L'intérêt de cette avancée ne réside pas dans l'efficacité immédiate du vaccin, mais dans ce qu'elle démontre pour l'avenir de la préparation aux pandémies. En concevant un "super-antigène" synthétique capable de cibler les caractéristiques partagées par toute une famille virale, l'approche DIOSynVax ouvre la voie à des vaccins universels, efficaces non seulement contre les souches actuelles mais également contre de futures mutations ou l'émergence de nouveaux virus d'origine animale. Cette logique de protection préventive représente un changement de paradigme par rapport aux vaccins traditionnels, qui sont développés à partir de souches déjà identifiées et connues. Un second essai clinique impliquant 200 participants est prévu pour mieux évaluer les capacités réelles du vaccin.

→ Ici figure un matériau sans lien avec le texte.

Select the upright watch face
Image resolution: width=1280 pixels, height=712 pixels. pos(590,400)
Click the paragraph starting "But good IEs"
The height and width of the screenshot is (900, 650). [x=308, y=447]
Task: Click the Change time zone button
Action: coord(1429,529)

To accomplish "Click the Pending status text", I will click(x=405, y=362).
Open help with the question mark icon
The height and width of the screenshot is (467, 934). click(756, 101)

Cette percée s'inscrit dans un contexte d'urgence sanitaire mondiale persistante. L'équipe de Cambridge compte désormais appliquer sa plateforme IA à d'autres menaces infectieuses : la grippe saisonnière, la grippe aviaire H5N1 et les fièvres hémorragiques virales comme Ebola, dont une souche sans vaccin existant sévit actuellement en République démocratique du Congo. Le professeur Jonathan Heeney, qui dirige les recherches, résume l'enjeu auprès de la BBC : "mettre au point des vaccins qui nous protègent non seulement contre les virus d'aujourd'hui, mais aussi contre ceux qui pourraient être à l'origine de la prochaine épidémie." Saul Faust, qui a conduit les essais à l'université de Southampton, souligne que la technologie semble particulièrement prometteuse face aux virus à mutation rapide. La prudence reste néanmoins de mise avant les résultats du prochain essai élargi.
Impact indirect : la plateforme DIOSynVax, développée à Cambridge (Royaume-Uni, hors UE), pourrait influencer les stratégies européennes de préparation aux pandémies si les résultats du second essai clinique confirment son efficacité.